Instead of answering, Horner commenced stripping off his prison denims. He changed into Caleb's clothing while the girl administered to her lover, stroking him and cooing at him in the growing light. Horner could see the clothing now: it was shirt and loud tie and farm-catalogue suit and while Horner never would have picked these particular items for himself out of choice, they would get by in New York without too many second glances.

"Got a car?" Horner asked.

"Daddy has a—"

"I mean Caleb."

"Y-yes, sir. He come in a pick-up truck."

"Where are the keys?" Horner asked.

"But you ain't a-takin'—"

"Where are the keys?"

"You're wearin' them in your left-hand pocket, I think."

Horner checked the pocket. The keys were there.

"Where's the truck?" he asked.

"Round behind the barn. You take the lane there over to the fence. On t' other side of the fence, but it's Caleb's uncle's truck, mister. I swear, he'll tan Caleb's hide if you—"

"Well," said Horner righteously, and then felt foolish, "he ought to."

Then he heard Caleb sighing, knew the boy would be all right. He also knew that he would be safe in the pick-up truck for at least an hour or so. For the girl wouldn't dare tell her father, at dawn, coming from the barn, that Caleb's pick-up truck had been stolen. And even Caleb had a problem. Apparently it was some distance back to his uncle's farm—and there was still the problem of accounting for his absence in the night.

Horner went down the ladder quickly, and out of the barn. It was still raining outside, but dawn light had finally come. Abruptly, Horner flattened himself against the wall of the barn. He'd heard something. Footsteps squelching through the mucky pasture. A big burly man went by and Horner waited ten seconds before he dared to move again. Then he found the lane behind the barn and marched along through the mud until he reached the three strands of the barbed wire fence, parted them and went through. He had come several hundred yards and now saw the truck ahead of him. He wondered if he dared start the engine with the farmer so close. He decided he had to chance it, swinging up into the truck and inserting the key in the ignition.
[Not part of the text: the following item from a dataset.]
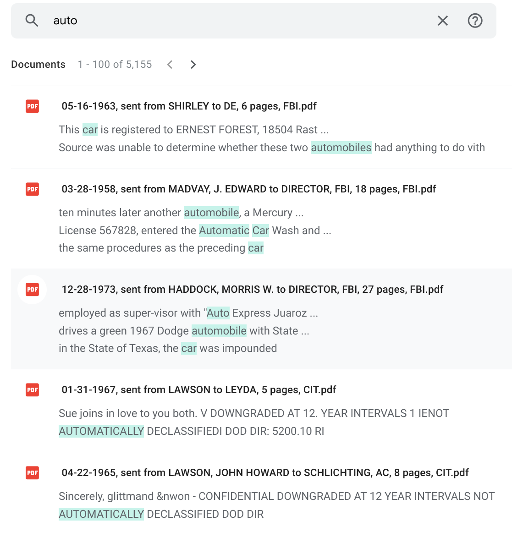Click PDF icon for 04-22-1965 LAWSON document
Moments later, he was driving through the rain. The lane took him to a two-lane blacktop which led to a concrete highway heading south for the city. Grimly, Horner clung to the wheel. It was still quite early and almost no traffic was on the road. Horner expected pursuit almost momentarily.


Miraculously, he was in Brooklyn. He still couldn't believe it. He had driven the pick-up truck down through the rain to the northern outskirts of the Bronx, where he'd parked it near a subway station. A series of subway rides had brought him through the Bronx and Manhattan to Brooklyn, where he lived with Jane. He thought his trail was covered quite well. There was something hearteningly anonymous about a subway passenger.

The rain had stopped. The time, on a bank clock, was quarter past eleven. The bank was around the corner from where the Hugh Horner lived. Horner's steps became swifter: he had already decided to see his wife. Jane must have been frantic, he told himself. Naturally, Horner couldn't just barge in on a wife now apparently twice his age and announce himself. In the first place, she wouldn't believe him. In the second, there would be the element of shock. In the third, he was still wanted by the police—as Lonnie Overman.

Horner shrugged. He would have to barge in on her. He had to get off the streets, or sooner or later he would be spotted as the escaped convict. Every couple married twenty years, and moderately happy, Horner told himself, had certain shared secrets. Given time and the opportunity, he could prove his identity to Jane beyond the shadow of a doubt, new body or not.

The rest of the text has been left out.